现面向所有科大同学、校友，提供Graduate Research Assistant Positions，专业不限。 如你编程能力不错，并对物理研究感兴趣，有志于科研，欢迎加入。GPA希望不小于3.5/4.0。
Motivated and ambitious graduate students (Ph.D. level) are invited to join Prof. Yang Zhang’s research group in the area of experimental and computational soft matter and disordered matter at Department of Nuclear, Plasma, and Radiological Engineering at University of Illinois at Urbana-Champaign.
The understanding of collective phenomena is, and will remain for a long time, one of the major intellectual challenges in many research fields, from physics to economics. Conventional statistical methods are successfully applied to describe systems at or near equilibrium, but they fail to provide accurate predictions for systems and processes far from equilibrium. Yet much of the richness of the world around us arises from conditions far from equilibrium, such as fracture, turbulent flow, structure of the universe, and life itself. Patterns of amazing complexity are generated spanning an immense range of hierarchical nested space and time scales. Research in such systems and processes allows us to identify the rule of randomness and recognize the role of correlated fluctuating degrees of freedom in the organization and transport of energy, momentum and matter. Such quest for universality is motivated by a hope of identifying emergent principles governing far-from-equilibrium systems.

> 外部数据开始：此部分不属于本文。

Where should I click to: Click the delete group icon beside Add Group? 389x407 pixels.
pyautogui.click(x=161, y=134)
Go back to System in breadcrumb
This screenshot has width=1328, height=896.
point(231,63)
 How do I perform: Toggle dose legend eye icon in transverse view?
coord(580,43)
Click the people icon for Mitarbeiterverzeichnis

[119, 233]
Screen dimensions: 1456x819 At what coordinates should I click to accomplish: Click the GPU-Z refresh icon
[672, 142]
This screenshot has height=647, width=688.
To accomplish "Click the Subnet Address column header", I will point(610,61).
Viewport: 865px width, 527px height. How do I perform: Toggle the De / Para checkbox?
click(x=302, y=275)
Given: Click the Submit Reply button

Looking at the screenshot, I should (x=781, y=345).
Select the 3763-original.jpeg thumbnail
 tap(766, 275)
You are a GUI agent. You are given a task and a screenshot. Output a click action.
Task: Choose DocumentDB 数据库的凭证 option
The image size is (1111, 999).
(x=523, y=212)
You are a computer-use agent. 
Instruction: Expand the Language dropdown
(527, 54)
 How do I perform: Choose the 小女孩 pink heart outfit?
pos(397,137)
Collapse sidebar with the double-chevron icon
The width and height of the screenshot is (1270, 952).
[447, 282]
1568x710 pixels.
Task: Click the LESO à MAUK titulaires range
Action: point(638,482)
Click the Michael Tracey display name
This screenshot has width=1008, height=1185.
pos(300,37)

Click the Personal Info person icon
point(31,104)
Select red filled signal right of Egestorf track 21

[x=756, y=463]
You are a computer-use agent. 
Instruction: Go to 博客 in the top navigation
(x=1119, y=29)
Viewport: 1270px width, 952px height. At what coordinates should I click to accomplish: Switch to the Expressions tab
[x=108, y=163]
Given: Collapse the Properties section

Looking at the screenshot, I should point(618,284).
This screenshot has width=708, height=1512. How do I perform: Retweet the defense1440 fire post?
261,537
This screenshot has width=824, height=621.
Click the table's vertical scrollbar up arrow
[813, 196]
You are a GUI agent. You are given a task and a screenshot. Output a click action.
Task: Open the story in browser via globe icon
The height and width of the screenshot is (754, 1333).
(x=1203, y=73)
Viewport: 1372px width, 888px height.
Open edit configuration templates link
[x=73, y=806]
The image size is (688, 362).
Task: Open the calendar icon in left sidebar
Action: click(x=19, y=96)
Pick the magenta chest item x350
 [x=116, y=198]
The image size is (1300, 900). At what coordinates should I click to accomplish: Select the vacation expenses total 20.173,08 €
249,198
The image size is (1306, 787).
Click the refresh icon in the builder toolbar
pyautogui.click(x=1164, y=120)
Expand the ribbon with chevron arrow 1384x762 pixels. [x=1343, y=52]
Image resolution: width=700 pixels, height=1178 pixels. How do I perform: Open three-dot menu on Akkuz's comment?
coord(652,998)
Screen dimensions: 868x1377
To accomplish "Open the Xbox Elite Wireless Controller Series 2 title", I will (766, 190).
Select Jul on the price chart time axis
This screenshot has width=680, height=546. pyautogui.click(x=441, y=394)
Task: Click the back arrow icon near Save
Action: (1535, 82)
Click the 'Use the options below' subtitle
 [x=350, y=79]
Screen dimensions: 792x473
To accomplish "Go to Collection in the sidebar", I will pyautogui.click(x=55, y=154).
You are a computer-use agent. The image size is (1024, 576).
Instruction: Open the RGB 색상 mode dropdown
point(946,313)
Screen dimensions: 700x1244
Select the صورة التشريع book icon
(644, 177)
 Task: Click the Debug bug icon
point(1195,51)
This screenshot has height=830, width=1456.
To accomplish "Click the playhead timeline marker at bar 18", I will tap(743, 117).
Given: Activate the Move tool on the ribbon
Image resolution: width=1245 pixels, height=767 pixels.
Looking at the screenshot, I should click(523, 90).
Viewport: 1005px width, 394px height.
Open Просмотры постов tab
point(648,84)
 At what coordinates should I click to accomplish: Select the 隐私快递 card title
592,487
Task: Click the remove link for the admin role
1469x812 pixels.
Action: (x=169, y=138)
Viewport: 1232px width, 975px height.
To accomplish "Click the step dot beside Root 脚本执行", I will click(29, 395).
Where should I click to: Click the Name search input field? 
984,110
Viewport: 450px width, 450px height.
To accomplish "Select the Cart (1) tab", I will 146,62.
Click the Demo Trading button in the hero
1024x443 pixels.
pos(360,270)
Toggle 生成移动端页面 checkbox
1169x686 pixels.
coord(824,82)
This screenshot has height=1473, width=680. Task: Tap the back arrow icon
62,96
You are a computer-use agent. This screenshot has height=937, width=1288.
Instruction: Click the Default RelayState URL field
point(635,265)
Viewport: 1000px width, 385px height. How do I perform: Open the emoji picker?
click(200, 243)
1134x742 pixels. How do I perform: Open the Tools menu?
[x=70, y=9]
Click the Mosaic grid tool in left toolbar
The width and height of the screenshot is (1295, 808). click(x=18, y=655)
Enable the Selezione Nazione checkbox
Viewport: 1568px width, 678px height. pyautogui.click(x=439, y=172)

This assertion could not be more true in the study of complex materials. The principal focus of Prof. Yang Zhang’s research is on the physics of disordered matters/materials through integrated microscopic experimental probes (mainly neutron and synchrotron scattering) and predictive computational modeling. The structure and dynamics of these systems are either inherently complex or driven far from equilibrium by extreme conditions - rapid change of temperature or pressure, intense irradiation, high mechanical load, and so on. Examples include some of the most popular and promising engineering materials: liquids and glasses, cement and asphalt, and innumerable bio and soft materials. Such studies will shed light on a class of fundamental and technical problems involving phenomena emerged from self-organization, rare events and symmetry breaking, and may lead to countless pivotal applications.
More specifically, current projects focus on
1. Dynamic heterogeneity, slow relaxations, anomalous low energy excitations, and unconventional phase transitions in supercooled liquids and glasses.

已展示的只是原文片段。